The Brilliantly Rainbowed Adventure
© Michael C. Rudasill 1988, 1993
- Chapter 26 -

Plain Facts
We trailed Frogstick into a large, fertile plain that was spotted with scattered clumps of palmettos and occasional clusters of grazing cattle. The sun was rising above the trees that bordered the huge prairie when we finally struck onto an unusual set of tracks. Two thin tire ruts converged with the massive podprints of Frogstick, and at this point the footprints of the Human Drum Machine vanished altogether. The skinny tire ruts ran eastward into a dense hardwood forest that stood ominously looming around upon the face of the earth in the distance. We all gazed towards the east and contemplated the possible meanings of this new developement.
"Well, I reckon he hitched a ride," said Stink.
"That's obvious," said Billy, "but with whom?"
"With whom?" blabbed Slug, "What's a whom?"
"It was aliens. They've taken Frogstick," whispered Stink. "Hooter saw them playing chess and made fun of them, and now they're getting revenge because he talked about them in his sleep last night." This was a surprise to me. I didn't know that I talked in my sleep.
"It's not aliens," said Egghead, "give me a break."
"Uh huh, it is too," cried Stinky, "ask Hooter." They all looked at me, I smiled cheesily, embarassed as all get-out.

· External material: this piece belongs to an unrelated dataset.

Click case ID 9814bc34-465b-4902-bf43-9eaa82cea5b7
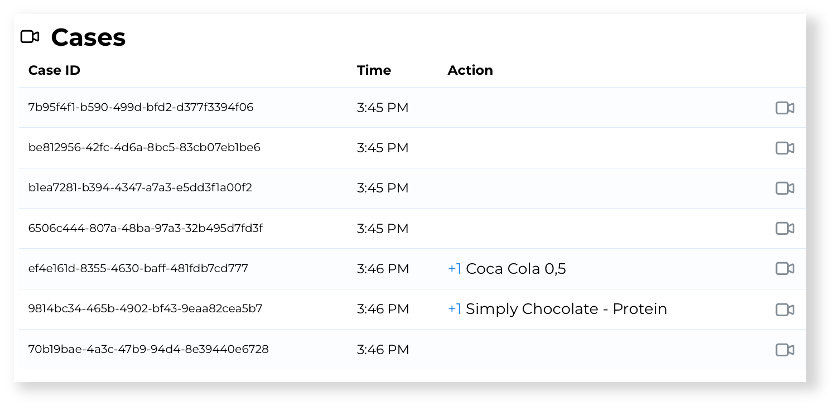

"Shucks, fellows," I erupted, "it was just a wierd dream that I had a couple of nights ago when that grappling hook knocked me out on the lake." I grinned like a gopher turtle reaching for a leaf. "Besides," I squirted, "my head is spinning like a top, and I have an unexplained thirst for a Fizzies with a dash of mango."
They all looked at me as if they questioned my insanity, which I had thought was already beyond reproach. It sure was easy to pull their legs off!
"Hoot is in his creative mode," observed Billy, "don't expect to get an straight answer from him now." Taking his cue, Egghead began to deliver his own succinct analysis of the situation.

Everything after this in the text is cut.